I arrived in the UK in October 2016. I was heading to Southend-on-Sea in Essex to complete my Bachelor degree at University. Having moved out of my home country Germany was a big step at the time. Now, I am fully involved as a digital marketing manager in our agency Leadcube in the UK and I can reflect on what makes the two countries different.
Many people often asked me about differences between the two cultures and what made me come to the United Kingdom. In fact, I hear that all the time and it is an interesting question indeed. Although the two countries are not located far from each other and are both part of Europe, there are substantial differences in terms of culture, especially in the work environment.
In the article, I aim to breakdown the striking as well as hidden contrasts with regards to the work culture of the two countries. I hope to provide some learning points that can become useful in terms of work culture and cross-cultural communication.
As we know, the typical British workstyle is 9 to 5 which employers and employees seems to follow more or less. In Germany, I remember the typical start of the working day to be at 8 am. Also, in school and high school we hardly start after 8 am.
Does that make any difference? Germans usually work 38-40 hour weeks in fulltime employment, e.g. 8am – 4:30pm with a half hour lunch break. If you think about it, the German industry is already 2 hours ahead due to the adapted office hours and the timezone difference. Statistics proofs that Germany has higher productivity and a higher GDP per capita. In this sense, there might be an advantage for the German work ethic (CIA.gov publication, Independent.co.uk article ).
These standards obviously don’t involve business owners and entrepreneurs who set their own schedules and standards.
Let’s have a look on another factor, different behaviour and manners. The UK in my view is the more easy-going country. The German market favours professionalism and formalism. It is also common to greet your manager or even fellow employees by the surname, like. “Good morning Mr. Mueller”. In Britain, I have experienced the culture to be more down-to-earth and with easier communication. That being said, the UK also has its traditional values and hierarchies in place.

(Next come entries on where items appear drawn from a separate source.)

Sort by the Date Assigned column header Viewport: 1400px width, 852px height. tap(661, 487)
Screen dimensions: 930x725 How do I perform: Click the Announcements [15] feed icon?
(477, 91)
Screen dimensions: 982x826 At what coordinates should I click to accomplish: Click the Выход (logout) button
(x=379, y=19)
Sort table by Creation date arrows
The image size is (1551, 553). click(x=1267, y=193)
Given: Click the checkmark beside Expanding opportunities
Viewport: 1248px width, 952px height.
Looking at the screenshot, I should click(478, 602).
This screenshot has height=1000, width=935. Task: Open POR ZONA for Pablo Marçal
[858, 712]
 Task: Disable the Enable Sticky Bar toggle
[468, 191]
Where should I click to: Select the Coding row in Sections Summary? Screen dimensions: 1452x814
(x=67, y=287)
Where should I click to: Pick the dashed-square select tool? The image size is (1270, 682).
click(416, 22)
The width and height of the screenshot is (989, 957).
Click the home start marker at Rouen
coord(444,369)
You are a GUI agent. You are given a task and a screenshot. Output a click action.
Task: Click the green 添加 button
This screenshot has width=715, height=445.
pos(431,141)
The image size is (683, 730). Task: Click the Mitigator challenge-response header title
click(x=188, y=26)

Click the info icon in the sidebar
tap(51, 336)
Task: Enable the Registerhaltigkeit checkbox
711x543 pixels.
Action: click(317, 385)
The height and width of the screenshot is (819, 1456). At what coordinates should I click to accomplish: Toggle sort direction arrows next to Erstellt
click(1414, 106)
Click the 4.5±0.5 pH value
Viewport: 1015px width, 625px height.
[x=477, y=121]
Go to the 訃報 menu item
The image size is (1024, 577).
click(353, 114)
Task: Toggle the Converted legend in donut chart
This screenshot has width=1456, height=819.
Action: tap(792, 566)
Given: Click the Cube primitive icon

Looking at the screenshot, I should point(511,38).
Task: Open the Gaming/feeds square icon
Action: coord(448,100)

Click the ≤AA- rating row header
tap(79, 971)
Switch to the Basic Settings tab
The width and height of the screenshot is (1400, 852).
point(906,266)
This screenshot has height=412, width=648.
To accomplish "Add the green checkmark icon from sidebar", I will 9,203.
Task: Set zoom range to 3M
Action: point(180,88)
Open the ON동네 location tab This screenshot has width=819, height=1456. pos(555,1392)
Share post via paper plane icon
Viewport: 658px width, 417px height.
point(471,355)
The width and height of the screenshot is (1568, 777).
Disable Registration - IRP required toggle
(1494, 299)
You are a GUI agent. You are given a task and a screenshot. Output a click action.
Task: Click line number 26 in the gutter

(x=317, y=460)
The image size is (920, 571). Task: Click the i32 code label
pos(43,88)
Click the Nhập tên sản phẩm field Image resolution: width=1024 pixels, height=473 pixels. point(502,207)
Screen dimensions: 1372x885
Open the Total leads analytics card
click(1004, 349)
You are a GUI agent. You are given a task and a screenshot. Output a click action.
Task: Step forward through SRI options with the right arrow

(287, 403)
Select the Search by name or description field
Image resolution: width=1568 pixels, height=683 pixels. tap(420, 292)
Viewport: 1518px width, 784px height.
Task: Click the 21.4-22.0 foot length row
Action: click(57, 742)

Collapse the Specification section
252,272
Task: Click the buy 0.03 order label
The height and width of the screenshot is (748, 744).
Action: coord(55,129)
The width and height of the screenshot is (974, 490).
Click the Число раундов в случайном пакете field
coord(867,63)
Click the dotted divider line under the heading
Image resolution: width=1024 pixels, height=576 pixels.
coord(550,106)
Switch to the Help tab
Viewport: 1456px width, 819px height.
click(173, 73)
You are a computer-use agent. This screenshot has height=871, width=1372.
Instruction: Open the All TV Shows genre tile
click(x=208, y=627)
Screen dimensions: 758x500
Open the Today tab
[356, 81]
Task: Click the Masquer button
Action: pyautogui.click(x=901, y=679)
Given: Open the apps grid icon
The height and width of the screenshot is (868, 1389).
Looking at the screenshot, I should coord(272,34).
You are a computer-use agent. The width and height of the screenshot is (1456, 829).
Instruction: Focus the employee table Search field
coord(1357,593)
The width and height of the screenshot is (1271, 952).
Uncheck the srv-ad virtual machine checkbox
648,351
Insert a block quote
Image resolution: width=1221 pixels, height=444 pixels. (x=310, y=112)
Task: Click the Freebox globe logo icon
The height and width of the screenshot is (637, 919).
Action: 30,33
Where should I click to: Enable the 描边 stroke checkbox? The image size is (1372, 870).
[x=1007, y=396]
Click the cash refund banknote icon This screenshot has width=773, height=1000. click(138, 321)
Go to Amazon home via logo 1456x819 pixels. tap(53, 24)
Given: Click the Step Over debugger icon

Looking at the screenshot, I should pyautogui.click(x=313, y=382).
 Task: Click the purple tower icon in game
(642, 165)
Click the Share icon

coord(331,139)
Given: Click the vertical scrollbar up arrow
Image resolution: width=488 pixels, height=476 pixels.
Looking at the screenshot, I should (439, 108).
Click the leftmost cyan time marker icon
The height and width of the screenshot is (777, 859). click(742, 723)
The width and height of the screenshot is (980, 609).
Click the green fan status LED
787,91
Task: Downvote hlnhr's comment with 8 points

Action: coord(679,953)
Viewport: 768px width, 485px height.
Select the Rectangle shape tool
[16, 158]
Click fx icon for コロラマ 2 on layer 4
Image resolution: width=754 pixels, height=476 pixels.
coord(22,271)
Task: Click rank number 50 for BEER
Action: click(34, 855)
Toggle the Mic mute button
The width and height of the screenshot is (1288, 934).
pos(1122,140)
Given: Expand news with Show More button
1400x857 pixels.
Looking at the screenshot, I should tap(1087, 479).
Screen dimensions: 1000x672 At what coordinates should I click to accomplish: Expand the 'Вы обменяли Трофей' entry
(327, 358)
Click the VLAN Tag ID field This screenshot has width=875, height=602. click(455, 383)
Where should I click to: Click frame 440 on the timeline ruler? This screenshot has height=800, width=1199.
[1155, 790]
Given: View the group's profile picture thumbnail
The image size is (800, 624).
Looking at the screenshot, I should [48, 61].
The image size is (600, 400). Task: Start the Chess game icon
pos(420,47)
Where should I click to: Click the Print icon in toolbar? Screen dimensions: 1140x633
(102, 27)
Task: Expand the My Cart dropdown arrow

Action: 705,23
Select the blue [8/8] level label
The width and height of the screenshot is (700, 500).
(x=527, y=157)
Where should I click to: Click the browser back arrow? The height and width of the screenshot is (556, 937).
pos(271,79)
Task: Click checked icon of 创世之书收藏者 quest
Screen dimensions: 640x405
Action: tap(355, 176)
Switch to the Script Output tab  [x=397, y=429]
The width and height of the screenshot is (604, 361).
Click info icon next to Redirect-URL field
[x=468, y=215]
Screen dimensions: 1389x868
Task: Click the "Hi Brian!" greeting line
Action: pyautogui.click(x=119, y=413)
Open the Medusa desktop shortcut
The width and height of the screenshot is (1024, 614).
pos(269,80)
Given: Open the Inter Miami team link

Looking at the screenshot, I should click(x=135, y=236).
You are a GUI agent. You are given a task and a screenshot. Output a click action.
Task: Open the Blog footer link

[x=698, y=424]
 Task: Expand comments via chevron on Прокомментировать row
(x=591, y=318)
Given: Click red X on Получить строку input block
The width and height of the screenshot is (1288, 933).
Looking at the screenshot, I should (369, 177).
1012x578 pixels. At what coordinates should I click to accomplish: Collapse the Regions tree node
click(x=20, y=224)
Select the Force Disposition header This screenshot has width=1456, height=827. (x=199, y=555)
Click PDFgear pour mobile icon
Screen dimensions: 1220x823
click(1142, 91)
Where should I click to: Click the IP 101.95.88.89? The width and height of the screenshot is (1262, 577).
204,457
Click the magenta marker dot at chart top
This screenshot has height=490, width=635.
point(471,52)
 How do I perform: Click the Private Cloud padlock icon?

Alongside to a formal and professional environment, Germans tend to overcomplicate things. Everything has to be put into processes and be audited, validated and standardized, etc. While this proves to be helpful to quality standards in the economy, it sometimes appears over-the-top to be dealing with constant paperwork that inhibit independent thinking. The corporate environment in Germany doesn’t have much room for change management driven by employees which was one reason for me to leave. To bring this disparity of different attitudes into a few words: The Brit says “Let’s make some money!”, while the German says “How can we validate this process?”.
With regards to of openness for change, both countries score equally low in my perception. Germany has a conservative nature and people are being taught to follow the system, get a safe and secure job and so on, and so forth. The UK teaches Entrepreneurship at University and seems to be open-minded in that sense, but in reality it is about the same. Few people follow their inclination and rather play it safe which is frustrating to see.
The Start-up culture in London is huge, it’s probably one of the biggest hubs in the world. In Germany, online and digital marketing businesses are being centered around Berlin. The UK has a competitive advantage for access to capital and funding. In London it is much easier to get equity funding and venture capital, while Germany still has a risk-averse mentality. You often hear German entrepreneurs raising this point, but the culture is hard to change. It took a long time before the successful TV format, Dragon’s Den (UK) or Shark Tank (US) for providing start-ups the opportunity to pitch, found its way into Germany, just a few years ago.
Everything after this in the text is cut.